Raspberries, strawberries, cranberries, ... and tomatoes? Researchers have now engineered a tomato that has the same antioxidants that give berries their red and purple shades and nutritional punch. And at least in mice, these supertomatoes seem to aid in the fight against cancer.
The magenta juice that tints your strawberry smoothies comes from a pigment in the cells called anthocyanin. This pigment also acts as an antioxidant. Cell- and animal-based research has shown that antioxidants can protect against cancer, though clinical trials have been inconclusive. Still, the U.S. Department of Agriculture (USDA) recommends eating at least five servings of fruits and vegetables a day, in part to ensure adequate intake of antioxidants. The message has yet to sink in; studies show that only about 23% of Americans meet those guidelines. So, researchers such as plant geneticist Cathie Martin are trying to engineer fruits and vegetables with enhanced anthocyanin content to get more bang for the bite.
Martin and colleagues at the John Innes Centre in Norwich, U.K., zeroed in on the tomato because it is eaten around the world and used in plant genetics studies. Although the fruit received high marks from nutritionists for its content of another antioxidant, lycopene, tomatoes contain no anthocyanin. Previous attempts to create an anthocyanin-rich tomato using corn genes had failed, Martin says. Through their research on snapdragons, the researchers identified two key proteins in the flowers that might trigger anthocyanin production if inserted in tomato plants. They engineered tomatoes with the genes for those key proteins and watched as purple fruit ripened on the vine. The tomatoes had about 2.8 mg of anthocyanin per gram. Raspberries have about 3.7 mg per gram, by comparison.

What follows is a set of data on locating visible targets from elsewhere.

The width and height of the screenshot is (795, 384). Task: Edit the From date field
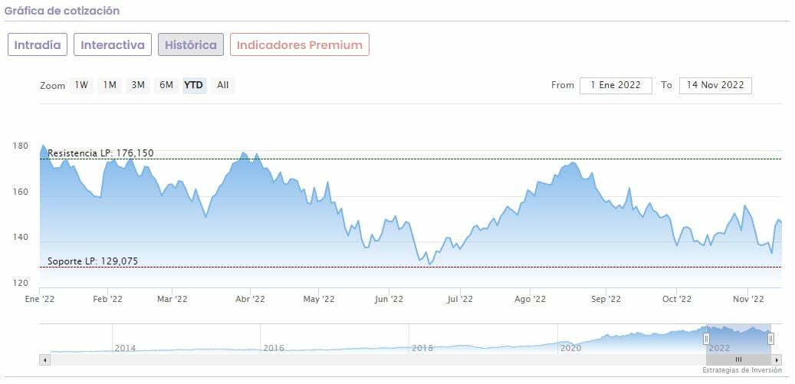616,85
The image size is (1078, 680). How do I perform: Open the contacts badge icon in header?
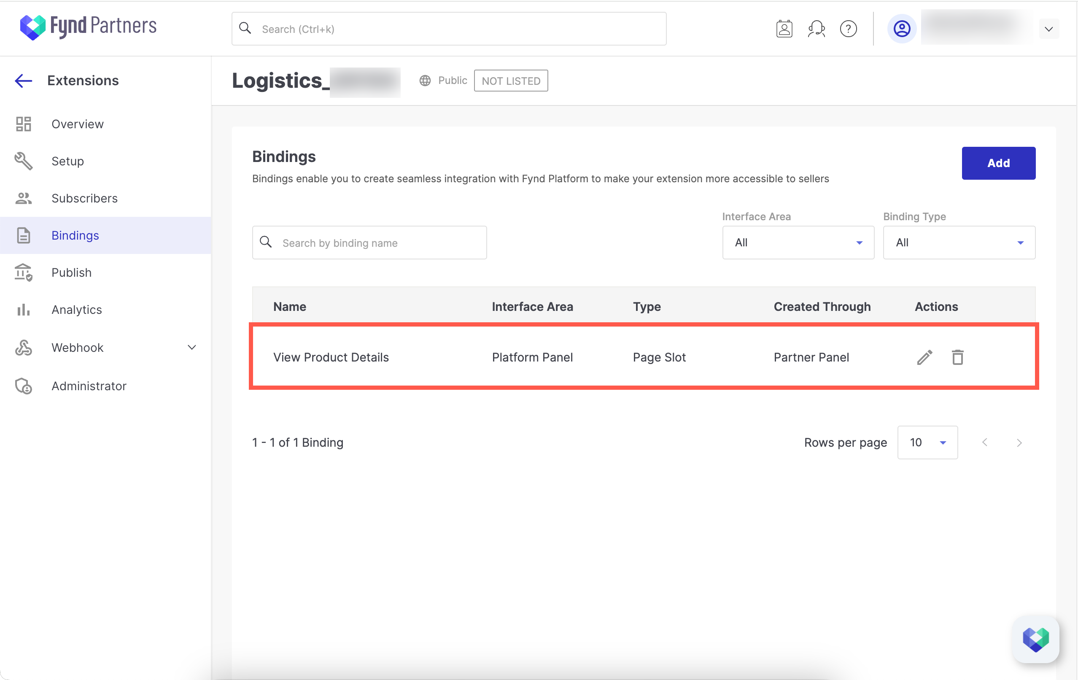[x=784, y=29]
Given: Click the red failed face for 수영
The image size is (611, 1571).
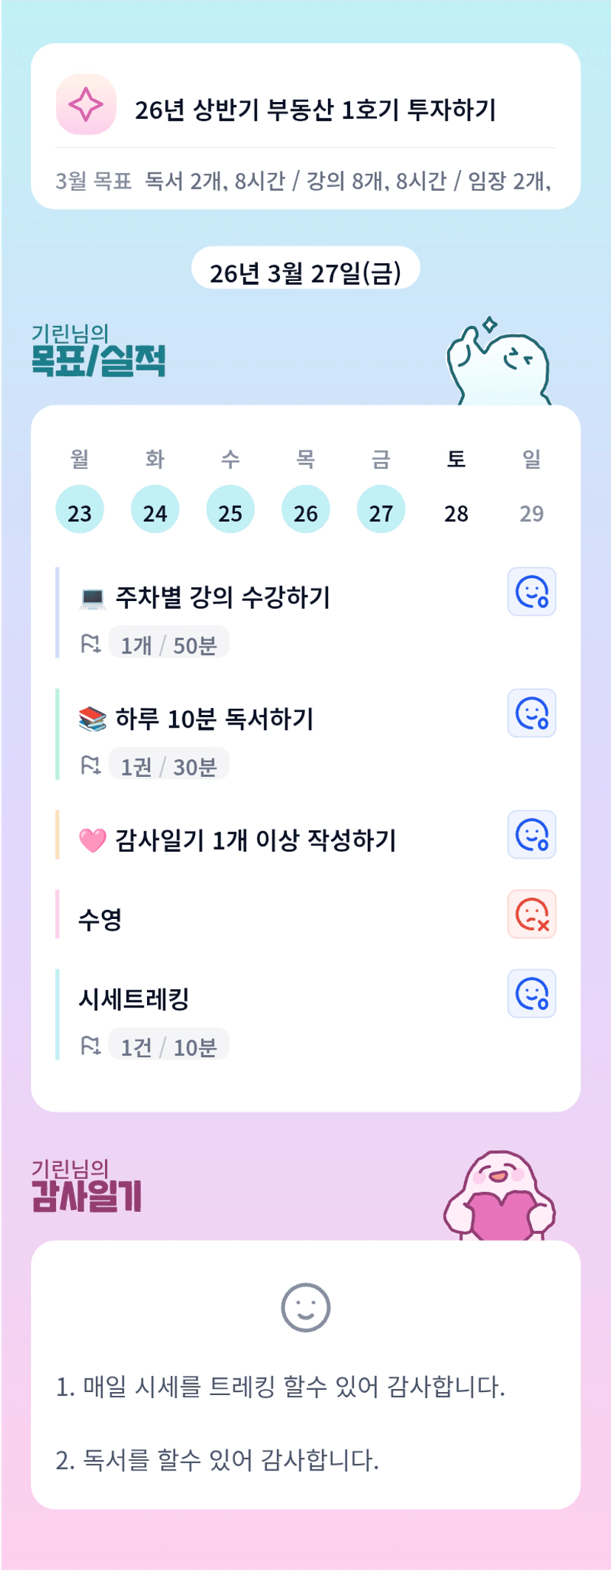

To determine if the purple tomatoes could help fight cancer, the researchers tested three groups of tumor-prone mice. Twenty-four mice received a normal diet, 15 ate food mixed with the dust of freeze-dried red tomatoes, and 20 nibbled rations enhanced with purple tomato dust. Mice on the control and red tomato diets lived about 142 days before dying of cancer, whereas mice on the purple tomato diet lived 182.2 days before succumbing, the researchers reported online on 26 October in Nature Biotechnology.
Because tomatoes naturally lack anthocyanin, Martin says the ability to compare the unmodified fruit with an enhanced counterpart will be a boon to researchers trying to tease out the specific nutritional powers of the pigment. "Dietary improvement is the big hope for preventative medicine," she says, but cautions that more research is needed before people can expect purple tomatoes in their grocery stores.
Jeffrey Blumberg, a nutrition scientist at the Tufts University Friedman School of Nutrition Science and Policy in Boston, applauds the researchers' integration of nutrition science and plant biotechnology. But he agrees that researchers will have to answer key questions such as how much anthocyanin a person would actually metabolize from the tomatoes before the work could benefit humans. And no superfood should replace a diet rich in fruits and vegetables, Blumberg notes.